DEFINITION Given $x\in \Bbb R$, the integer part of $x$ is the unique $z\in \Bbb Z$ such that $$z\leq x < z+1$$ and we denote it by $[x]$.

Now he asks to prove some basic things about it, such as: if $n\in \Bbb Z$, then $[x+n]=[x]+n$

So I proved it like this: Let $z=[x+n]$ and $z'=[x]$. Then we have that

$$z\leq x+n<z+1$$

$$z'\leq x<z'+1$$

Then $$z'+n\leq x+n<z'+n+1$$

But since $z'$ is an integer, so is $z'+n$. Since $z$ is unique, it must be that $z'+n=z$.

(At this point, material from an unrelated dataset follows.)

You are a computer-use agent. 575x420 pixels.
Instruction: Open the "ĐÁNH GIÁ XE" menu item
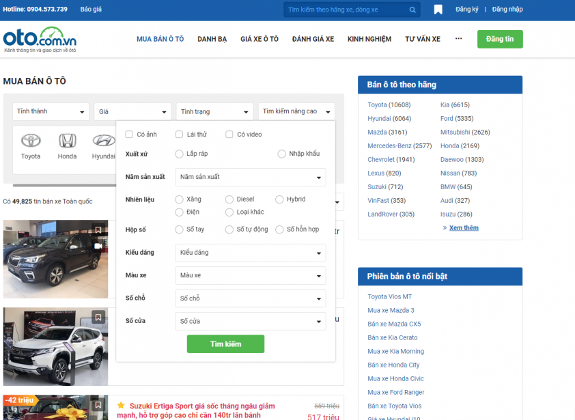tap(313, 39)

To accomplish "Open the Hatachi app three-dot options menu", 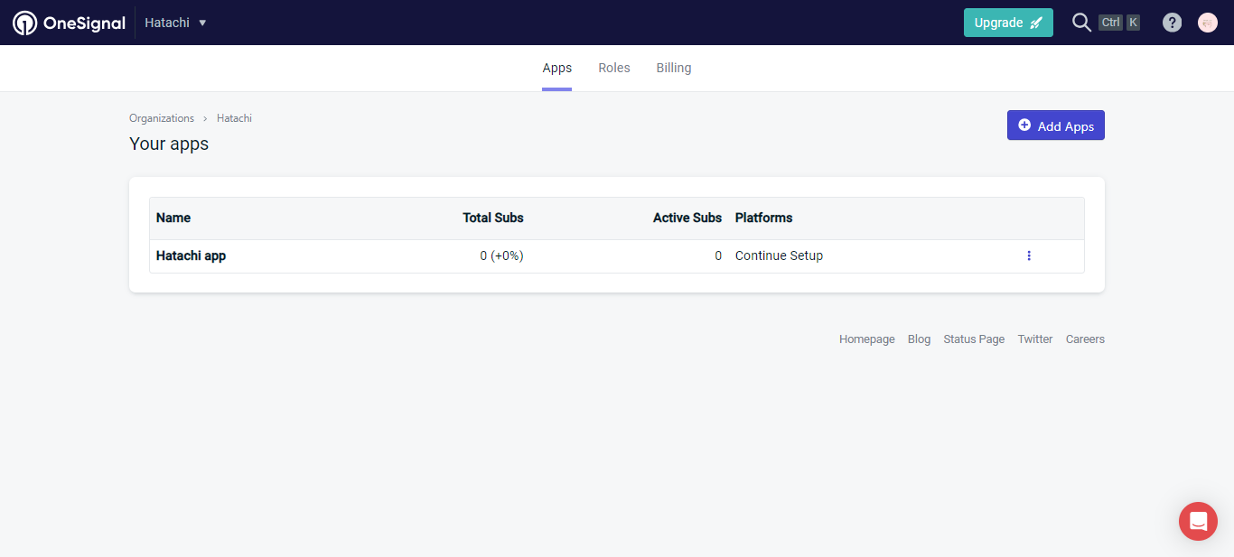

However, this doesn't seem to get me anywhere to prove that $$\left[ {2x} \right] = \left[ x \right] + \left[ {x + \frac{1}{2}} \right]$$

in and in general that

$$\left[ {nx} \right] = \sum\limits_{k = 0}^{n - 1} {\left[ {x + \frac{k}{n}} \right]} $$

Obviously one could do an informal proof thinking about "the carries", but that's not the idea, let alone how tedious it would be. Maybe there is some easier or clearer characterization of $[x]$ in terms of $x$ to work this out.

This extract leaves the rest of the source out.